И всего через два года его действительно подвесили к звёздам.

Когда что успевал? Тащил на себе душ столько (сёстры, отец с матерью, товарищи), сколько, пожалуй, только многотерпеливый Василий Васильевич Розанов выдержать мог – но тот мог до революции... Ходил по ресторанам. Кабакам. Слушал кабацкие песни. Среди них и такую, дошедшую до нашего времени: «Ах, шарабан мой, американка...»

Есенин импровизировал (кто-то из друзей записал):

Шафранный день звенит в колосьях,
Проходит жизнь, проходит осень.
Ах, шарабан мой, американка,
А я девчонка, я шарлатанка.

Всё обойдётся, как смех растает –
Не пой, мой друг, душа пустая...
Ах, шарабан мой...

Эти песни пели потом в эмиграциях, оттуда они откатывались в Россию. А ещё в зарубежье великие певцы всех кровей пели песни на слова Сергея Есенина. Они не разбирали, белый был поэт или красный, но знали, что он из тех уж совсем немногих, кого можно петь.

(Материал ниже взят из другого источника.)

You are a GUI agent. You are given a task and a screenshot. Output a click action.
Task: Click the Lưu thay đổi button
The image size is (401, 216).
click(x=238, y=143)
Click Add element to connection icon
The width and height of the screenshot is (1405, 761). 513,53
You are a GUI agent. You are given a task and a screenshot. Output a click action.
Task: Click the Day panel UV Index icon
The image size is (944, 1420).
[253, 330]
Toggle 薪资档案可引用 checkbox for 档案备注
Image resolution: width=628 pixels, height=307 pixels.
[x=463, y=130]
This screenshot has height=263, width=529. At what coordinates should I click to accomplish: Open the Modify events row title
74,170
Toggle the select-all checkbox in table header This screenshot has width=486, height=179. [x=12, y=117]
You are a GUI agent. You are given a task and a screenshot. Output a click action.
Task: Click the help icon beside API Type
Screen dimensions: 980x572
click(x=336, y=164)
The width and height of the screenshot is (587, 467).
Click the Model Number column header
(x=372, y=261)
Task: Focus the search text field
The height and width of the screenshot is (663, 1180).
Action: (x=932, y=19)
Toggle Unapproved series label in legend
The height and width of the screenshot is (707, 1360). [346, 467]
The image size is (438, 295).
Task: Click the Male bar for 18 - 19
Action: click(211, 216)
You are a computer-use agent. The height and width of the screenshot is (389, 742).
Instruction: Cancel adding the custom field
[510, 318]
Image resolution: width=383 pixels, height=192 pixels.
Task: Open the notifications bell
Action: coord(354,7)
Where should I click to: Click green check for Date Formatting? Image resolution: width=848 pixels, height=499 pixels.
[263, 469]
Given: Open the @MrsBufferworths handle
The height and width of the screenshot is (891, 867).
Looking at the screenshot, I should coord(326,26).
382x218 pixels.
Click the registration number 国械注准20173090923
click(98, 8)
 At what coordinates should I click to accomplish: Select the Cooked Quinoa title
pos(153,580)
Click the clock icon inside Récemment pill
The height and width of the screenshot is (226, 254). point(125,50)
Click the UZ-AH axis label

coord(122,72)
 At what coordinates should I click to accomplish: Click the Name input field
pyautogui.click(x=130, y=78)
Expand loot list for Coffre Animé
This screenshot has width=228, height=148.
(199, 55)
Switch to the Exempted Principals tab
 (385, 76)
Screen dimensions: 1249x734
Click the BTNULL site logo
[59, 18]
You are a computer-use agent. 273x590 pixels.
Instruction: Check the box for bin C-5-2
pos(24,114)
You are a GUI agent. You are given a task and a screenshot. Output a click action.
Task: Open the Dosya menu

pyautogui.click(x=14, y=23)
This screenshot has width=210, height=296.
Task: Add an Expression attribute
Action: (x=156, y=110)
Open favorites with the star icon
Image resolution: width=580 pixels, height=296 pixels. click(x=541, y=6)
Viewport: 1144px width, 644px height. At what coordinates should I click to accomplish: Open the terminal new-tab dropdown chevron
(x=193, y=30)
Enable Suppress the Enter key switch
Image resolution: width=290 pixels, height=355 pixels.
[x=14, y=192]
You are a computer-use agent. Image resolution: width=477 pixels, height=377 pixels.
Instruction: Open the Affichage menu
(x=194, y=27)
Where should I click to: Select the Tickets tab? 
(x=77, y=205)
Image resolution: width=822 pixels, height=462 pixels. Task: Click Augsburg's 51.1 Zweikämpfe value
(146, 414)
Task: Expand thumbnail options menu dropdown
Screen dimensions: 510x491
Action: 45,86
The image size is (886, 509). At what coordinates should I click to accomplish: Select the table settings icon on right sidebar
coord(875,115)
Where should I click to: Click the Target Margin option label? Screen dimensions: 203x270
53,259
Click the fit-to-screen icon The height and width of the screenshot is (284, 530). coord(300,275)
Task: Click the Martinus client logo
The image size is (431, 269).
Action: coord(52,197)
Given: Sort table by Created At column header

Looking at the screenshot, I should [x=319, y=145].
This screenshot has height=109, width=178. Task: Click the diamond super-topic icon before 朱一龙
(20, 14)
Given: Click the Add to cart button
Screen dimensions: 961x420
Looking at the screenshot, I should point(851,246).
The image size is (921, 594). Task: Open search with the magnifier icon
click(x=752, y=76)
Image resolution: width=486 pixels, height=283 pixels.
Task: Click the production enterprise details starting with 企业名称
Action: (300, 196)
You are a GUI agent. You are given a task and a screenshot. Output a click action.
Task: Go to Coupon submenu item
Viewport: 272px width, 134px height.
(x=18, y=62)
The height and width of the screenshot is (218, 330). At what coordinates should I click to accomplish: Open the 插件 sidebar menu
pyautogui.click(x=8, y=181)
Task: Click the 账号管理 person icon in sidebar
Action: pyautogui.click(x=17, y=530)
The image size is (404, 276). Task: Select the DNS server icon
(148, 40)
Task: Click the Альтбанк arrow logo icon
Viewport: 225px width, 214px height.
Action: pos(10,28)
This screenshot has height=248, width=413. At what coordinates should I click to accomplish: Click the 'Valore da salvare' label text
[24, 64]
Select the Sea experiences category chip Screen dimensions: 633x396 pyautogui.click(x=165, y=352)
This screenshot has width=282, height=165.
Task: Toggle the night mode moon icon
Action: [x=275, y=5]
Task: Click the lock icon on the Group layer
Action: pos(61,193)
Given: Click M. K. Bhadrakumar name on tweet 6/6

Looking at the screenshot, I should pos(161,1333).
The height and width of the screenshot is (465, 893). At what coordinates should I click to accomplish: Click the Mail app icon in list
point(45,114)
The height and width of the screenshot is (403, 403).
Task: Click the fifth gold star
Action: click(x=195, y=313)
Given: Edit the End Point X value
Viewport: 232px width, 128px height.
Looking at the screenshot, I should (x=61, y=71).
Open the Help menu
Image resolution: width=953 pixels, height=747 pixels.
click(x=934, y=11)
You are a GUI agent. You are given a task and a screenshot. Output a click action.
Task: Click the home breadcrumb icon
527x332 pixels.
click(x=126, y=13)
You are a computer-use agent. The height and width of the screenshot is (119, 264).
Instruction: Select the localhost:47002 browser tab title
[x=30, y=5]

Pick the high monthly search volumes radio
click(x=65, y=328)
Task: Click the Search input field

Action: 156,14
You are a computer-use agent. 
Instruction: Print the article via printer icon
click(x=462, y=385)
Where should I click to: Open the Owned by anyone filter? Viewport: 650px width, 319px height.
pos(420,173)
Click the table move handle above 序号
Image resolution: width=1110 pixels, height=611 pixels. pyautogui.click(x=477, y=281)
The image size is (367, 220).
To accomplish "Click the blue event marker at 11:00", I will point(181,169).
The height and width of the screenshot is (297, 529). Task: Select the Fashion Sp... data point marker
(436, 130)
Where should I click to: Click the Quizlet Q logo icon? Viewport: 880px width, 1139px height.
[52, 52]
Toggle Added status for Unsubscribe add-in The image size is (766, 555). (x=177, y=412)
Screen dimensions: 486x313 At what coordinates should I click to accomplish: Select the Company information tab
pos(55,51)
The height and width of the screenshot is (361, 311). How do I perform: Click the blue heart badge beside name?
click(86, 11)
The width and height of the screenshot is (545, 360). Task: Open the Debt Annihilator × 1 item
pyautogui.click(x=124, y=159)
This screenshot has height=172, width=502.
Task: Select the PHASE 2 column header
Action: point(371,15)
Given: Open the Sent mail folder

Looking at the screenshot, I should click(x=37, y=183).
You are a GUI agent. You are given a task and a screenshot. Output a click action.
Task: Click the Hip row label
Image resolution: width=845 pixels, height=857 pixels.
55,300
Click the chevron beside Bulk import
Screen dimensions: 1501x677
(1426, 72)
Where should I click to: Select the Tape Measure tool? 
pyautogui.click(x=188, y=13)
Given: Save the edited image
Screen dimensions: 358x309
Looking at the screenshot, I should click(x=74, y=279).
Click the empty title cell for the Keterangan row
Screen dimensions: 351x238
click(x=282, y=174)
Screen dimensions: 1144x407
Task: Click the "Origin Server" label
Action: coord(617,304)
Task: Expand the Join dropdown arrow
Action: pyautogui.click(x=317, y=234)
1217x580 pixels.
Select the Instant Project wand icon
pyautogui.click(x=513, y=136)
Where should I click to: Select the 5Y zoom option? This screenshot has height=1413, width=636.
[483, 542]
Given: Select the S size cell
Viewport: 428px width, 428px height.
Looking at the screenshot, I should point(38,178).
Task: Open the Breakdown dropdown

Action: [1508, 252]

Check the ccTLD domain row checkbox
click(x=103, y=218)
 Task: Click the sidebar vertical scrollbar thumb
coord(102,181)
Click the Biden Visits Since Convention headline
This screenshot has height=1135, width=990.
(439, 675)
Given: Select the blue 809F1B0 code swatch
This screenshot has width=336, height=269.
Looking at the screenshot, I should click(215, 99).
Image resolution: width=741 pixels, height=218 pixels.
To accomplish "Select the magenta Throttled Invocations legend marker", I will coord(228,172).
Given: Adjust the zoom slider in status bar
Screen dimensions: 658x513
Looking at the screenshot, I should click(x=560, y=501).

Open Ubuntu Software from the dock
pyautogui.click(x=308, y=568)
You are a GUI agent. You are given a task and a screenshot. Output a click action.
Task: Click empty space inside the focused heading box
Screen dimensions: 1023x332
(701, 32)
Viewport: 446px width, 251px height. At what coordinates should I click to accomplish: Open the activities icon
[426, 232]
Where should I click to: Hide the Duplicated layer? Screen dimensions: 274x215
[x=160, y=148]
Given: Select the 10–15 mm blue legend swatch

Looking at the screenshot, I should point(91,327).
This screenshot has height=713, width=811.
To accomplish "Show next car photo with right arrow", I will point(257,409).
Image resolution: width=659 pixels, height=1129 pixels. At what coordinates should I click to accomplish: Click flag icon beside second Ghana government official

«Шарабан» Есенин распевал ещё в 1924-м. (Не забудем его немыслимо залихватский мотивчик!) А год спустя пелось иное:

Что-то солнышко не светит,
Над головушкой туман.
То ли пуля в сердце метит,
То ли близок трибунал.
Ах, доля-неволя,
Глухая тюрьма,
Долина, осина,
Могила темна.
На заре каркнет ворона.
Комиссар, взводи курок.
В час последний похоронят,
Укокошат под шумок...

Эта песня была любимой у атамана Антонова, адъютант которого напел её когда-то Клюеву, Клюев – Есенину, Есенин – питерскому поэту Н. Брауну, а его сын, Браун-младший, поёт до сих пор.

...Пустая забава, одни разговоры.
Ну, что же, ну, что же вы взяли взамен?
Пришли те же жулики, те же воры
И законом революции всех взяли в плен...

...Дорогие мои... Хор-рошие...

...Это она!
Это она подкупила вас,
Злая и подлая оборванная старуха.
Это она, она, она,
Разметав свои волосы зарёю зыбкой,
Хочет, чтоб сгибла родная страна
Под её невесёлой холодной улыбкой.

(«Пугачёв»)

Эту страшную любовь, невыносимые муки, – да что, их можно испытывать к какой-то там «родине»? Одни до сего дня зарабатывают на той боли жирные копейки, а другие диагностируют по ней у Есенина душевную наследственную болезнь с названием – «чувство родины».

Наверное, мы, русские, оттого и вымираем, что болеем этой неизлечимой болезнью.

Марина Тимонина

***

1 - «Записка» – «прощальное» стихотворение «До свиданья, друг мой...» – М. Т.